Antituberculosis Action of the Synthetic Peptide LKEKK

Objective: We previously synthesized the peptide LKEKK corresponding to sequences 16–20 of human thymosin-α₁ and 131–135 of human interferon-α₂ and showed that it was capable of exerting antimicrobial and anti-inflammatory effects in vitro and in vivo. In this study, the activity of the synthetic peptide LKEKK was investigated in a mouse model of tuberculosis induced by Mycobacterium bivis-bovinus 8. Methods: CBA mice were infected by injecting a suspension of M. bovis-bovinus 8 (0.1 mg in 0.2 mL of saline, ~100 bacterial bodies, subcutaneously).

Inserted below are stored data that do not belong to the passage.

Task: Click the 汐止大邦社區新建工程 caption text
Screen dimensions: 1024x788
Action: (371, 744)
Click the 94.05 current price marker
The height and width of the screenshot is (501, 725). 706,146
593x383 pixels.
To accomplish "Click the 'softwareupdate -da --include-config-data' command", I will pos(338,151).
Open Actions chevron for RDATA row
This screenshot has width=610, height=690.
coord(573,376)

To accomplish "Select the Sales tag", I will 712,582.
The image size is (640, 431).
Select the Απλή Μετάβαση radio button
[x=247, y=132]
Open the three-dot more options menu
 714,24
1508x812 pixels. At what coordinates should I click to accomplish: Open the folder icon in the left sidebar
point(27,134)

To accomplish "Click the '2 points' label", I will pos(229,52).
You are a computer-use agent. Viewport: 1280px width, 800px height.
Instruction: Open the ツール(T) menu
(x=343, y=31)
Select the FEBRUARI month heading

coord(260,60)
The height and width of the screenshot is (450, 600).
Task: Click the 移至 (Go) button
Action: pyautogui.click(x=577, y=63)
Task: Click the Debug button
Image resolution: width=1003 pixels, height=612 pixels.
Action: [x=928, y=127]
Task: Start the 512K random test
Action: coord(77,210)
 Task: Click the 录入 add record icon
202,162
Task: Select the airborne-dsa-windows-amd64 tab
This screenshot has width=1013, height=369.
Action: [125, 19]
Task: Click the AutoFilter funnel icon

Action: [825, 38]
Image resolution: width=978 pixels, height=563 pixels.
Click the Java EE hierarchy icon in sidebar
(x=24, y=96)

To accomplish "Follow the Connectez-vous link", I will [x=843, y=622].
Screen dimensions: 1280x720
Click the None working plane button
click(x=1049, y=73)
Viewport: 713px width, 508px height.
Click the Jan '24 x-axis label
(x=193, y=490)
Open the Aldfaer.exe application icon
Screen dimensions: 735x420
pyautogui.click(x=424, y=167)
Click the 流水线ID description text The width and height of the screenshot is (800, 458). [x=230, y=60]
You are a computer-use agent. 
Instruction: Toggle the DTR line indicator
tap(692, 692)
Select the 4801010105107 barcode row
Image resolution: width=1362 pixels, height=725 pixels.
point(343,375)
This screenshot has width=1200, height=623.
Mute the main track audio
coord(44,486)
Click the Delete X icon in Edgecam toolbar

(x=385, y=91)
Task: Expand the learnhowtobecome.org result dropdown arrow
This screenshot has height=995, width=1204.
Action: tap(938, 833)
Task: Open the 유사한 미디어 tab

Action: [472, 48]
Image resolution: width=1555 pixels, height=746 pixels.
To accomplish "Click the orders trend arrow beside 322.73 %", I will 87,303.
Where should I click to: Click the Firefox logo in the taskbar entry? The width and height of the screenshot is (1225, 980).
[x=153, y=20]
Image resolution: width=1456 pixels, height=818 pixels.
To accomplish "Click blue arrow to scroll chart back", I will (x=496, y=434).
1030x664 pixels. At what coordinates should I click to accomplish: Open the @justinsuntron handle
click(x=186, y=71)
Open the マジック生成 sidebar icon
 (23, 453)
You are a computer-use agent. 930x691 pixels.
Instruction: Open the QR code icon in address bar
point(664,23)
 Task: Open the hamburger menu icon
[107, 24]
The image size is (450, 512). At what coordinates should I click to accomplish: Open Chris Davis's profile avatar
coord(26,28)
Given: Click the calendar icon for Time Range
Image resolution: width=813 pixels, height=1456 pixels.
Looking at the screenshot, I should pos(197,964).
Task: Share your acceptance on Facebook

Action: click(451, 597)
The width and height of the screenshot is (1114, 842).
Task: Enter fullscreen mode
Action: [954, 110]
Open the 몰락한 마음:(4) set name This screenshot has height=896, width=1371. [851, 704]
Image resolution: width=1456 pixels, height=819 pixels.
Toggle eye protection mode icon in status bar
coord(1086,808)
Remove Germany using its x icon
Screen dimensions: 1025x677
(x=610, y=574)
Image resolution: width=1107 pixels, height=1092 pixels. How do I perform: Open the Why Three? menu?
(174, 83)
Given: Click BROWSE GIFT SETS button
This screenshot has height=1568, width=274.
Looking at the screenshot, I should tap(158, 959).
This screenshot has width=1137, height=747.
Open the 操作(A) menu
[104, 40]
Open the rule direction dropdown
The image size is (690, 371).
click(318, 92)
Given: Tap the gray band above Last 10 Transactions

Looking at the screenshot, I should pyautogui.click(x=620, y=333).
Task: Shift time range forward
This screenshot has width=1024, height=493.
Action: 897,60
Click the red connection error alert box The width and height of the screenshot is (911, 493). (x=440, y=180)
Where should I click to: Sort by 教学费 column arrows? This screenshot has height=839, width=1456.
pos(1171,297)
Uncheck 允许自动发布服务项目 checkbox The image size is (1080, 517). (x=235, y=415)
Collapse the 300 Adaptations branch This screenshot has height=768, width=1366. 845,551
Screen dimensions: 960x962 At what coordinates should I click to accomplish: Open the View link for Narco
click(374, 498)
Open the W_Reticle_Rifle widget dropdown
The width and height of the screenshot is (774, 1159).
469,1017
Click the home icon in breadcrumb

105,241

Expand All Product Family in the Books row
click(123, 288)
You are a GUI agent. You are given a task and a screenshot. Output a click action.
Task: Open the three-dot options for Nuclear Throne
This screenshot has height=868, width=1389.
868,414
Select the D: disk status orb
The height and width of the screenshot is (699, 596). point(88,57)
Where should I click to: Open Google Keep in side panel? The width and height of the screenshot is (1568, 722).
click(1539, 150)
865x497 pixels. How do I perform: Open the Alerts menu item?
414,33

Beginning on day 7 after inoculation, two mice were sacrificed every two days, and the lungs were examined. Disease severity was assessed by visual inspection and calculated as the “lung injury index.” Results and Discussion: Therapy with peptide at doses of 0.01, 0.1, and 1 μg/kg (5 daily injections) significantly reduced the lung injury index of mice compared to animals in the control groups (no treatment and isoniazid treatment). Using [³H]LKEKK, it was shown that the high sensitivity of peritoneal macrophages and splenocytes of infected mice to the peptide was maintained for at least three weeks (K_d 18.6 and 16.7 nM for macrophage and splenocyte membranes, respectively). A study of cytokine production by splenocytes of infected mice showed that, on day 24 after treatment with the peptide (doses of 1 and 10 µg/kg), the secretion of IL-2 was restored to the level observed in uninfected animals. IFN-γ production by spleen cells of infected mice also significantly increased upon peptide treatment. At the same time, IL-4 production decreased in splenocytes. In addition, the peptide treatment stimulated the phagocytic activity of peritoneal macrophages, which was reduced due to tuberculosis infection. Conclusions: The synthetic peptide LKEKK increased the effectiveness of anti-tuberculosis therapy, as well as the strength of the immune response. The peptide can be used in complex therapy of tuberculosis.